The beautiful Spreafish Canyon, SD

Another time I made myself a quick vegetarian lunch on the road was in Wyoming. I was driving about 300 miles that day and was starving by early afternoon. I opened up a bag of spring mix I’d bought earlier in the city, tossed in some canned sweet corn, seasoned salt, sun chips and olive oil.

Then I drove by smallest town I’ve seen - Emblem WY, population 10 people!

I was also eating out during my trip ofcourse. A memorable meal was at the Phillips Avenue Diner in Sioux Falls, SD. I skipped the deep fried twinkie on their menu..gross. But the Salty Dog shake was heavenly – it was vanilla icecream, caramel syrup and beer nuts all blended together. It was caramely, salty and sweet.

And them something happened that every road tripper should dread. My masala dabba (Indian spice box) spilled itself all over my car’s trunk. That meant I had to take out my 2 suitcases, 7 boxes, 3 bags, 1 comforter, and 1 computer and then vaccum the whole car. Ugh! Such a pain trying to suck up all those little mustard seeds. Lesson: when you travel with a full masala dabba, tape up the damn thing!

Finding Vegetarian Food in the Land of Bison Meat

 

I was asked several times in South Dakota if a vegetarian eats chicken and fish. Seriously. This is the land of meat and potatoes and often that meat is bison. So how was I going to find tasty, healthy vegetarian food in South Dakota? At a restaurant that specializes in local meats ofcourse! I have nothing against non-vegetarian restaurants. They are afterall, the majority. If I can find a well constructed vegetarian meal at a Bison meat place, I am happy to eat there.
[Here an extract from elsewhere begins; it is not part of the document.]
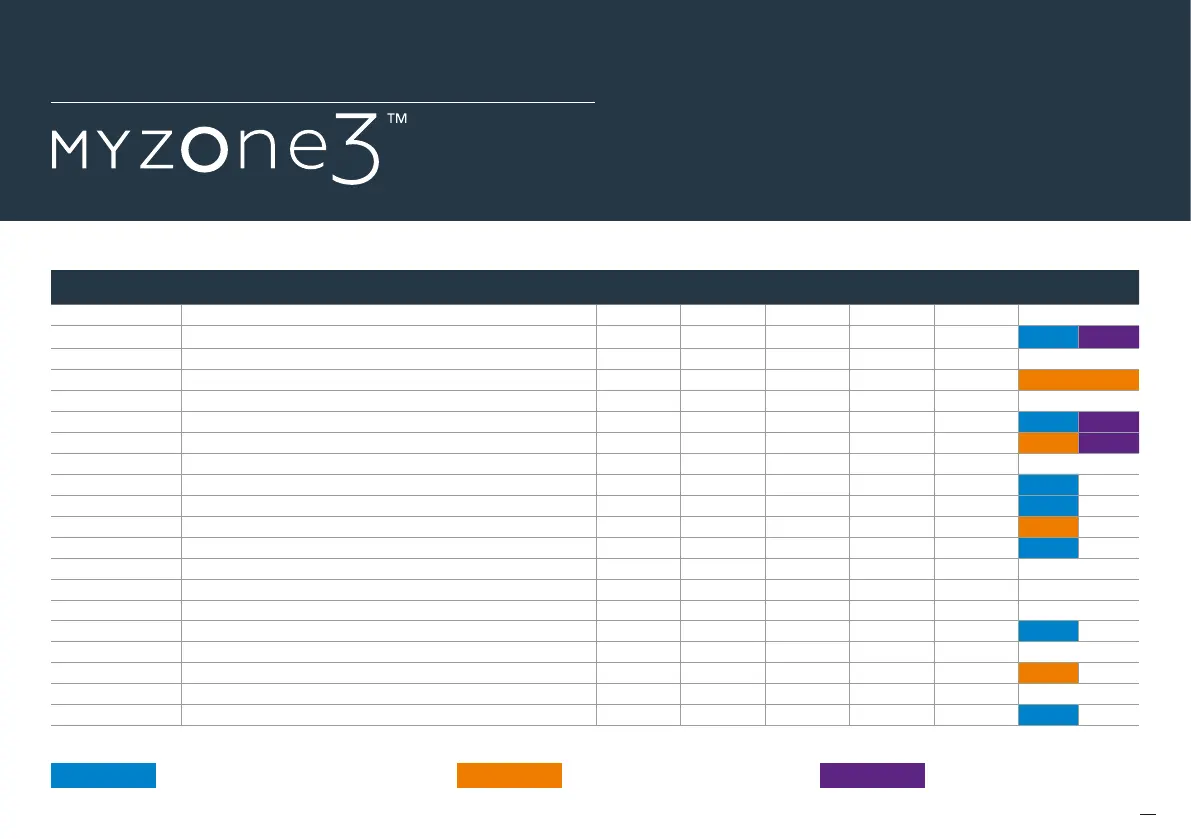
Task: Select the purple cell adjacent to the orange cell
Action: pos(1109,443)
The Corn Exchange is a beautiful fine dining restaurant in Rapid City, SD that specializes in cooking with local, organic meats and produce.
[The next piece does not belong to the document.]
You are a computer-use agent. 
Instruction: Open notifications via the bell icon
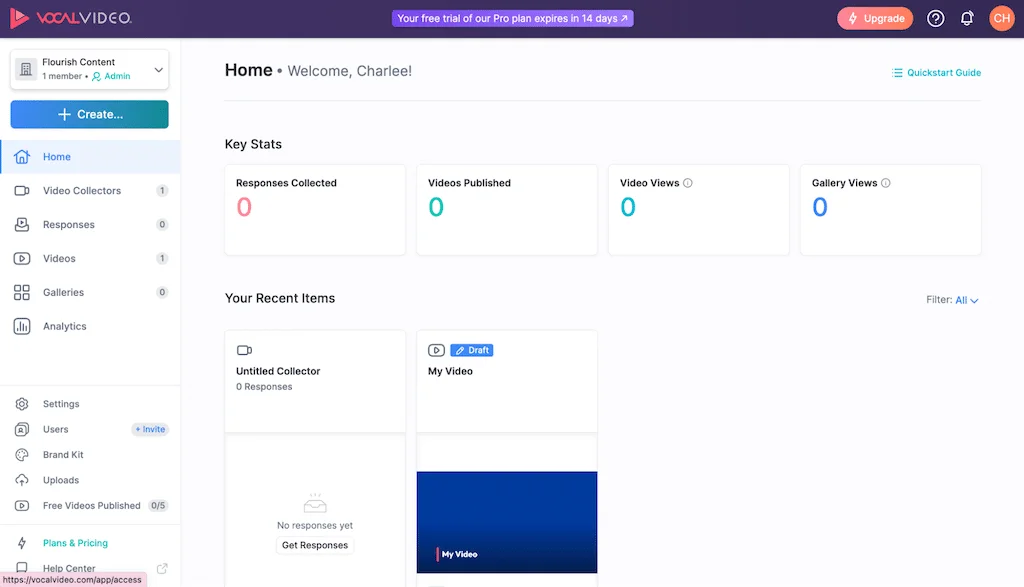(965, 17)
Locally Grown Buffalo Meat I met acclaimed Chef and owner MJ Adams at the restaurant and chatted with her before dinner. Here are some things I asked her. (Photo of MJ with bison courtesy of The Corn Exchange.)

Sala: What is your food philosophy?
 MJ:
I take what is in season and worship the food. Somewhat like Alice Waters’ philosophy. I like to take seasonal stuff and prepare them in the simplest way possible.
 

Sala: I know there isn’t a big vegetarian culture here in South Dakota, but you always have one vegetarian entrée on your menu. How do you design your vegetarian dishes?
MJ:
I try to make it exciting. We use local vegetables like eggplant, english peas etc. We care about food and want to create dishes that people havent had before. We treat vegetarian dishes like any other entree and try to add wonderful components to them.
 

Sala: What are some of the vegetarian dishes you have served at the restaurant?
MJ:
Right now we have a vindaloo of fresh tomatoes, cauliflower and zucchini. I like doing Indian inspired dishes. We’ve previously had organic garnet yams in a coconut green curry. Another vegetarian dish at the Corn Exchange was a polenta with roasted summer vegetables like asparagus, peppers and zucchini all drizzled with basil oil.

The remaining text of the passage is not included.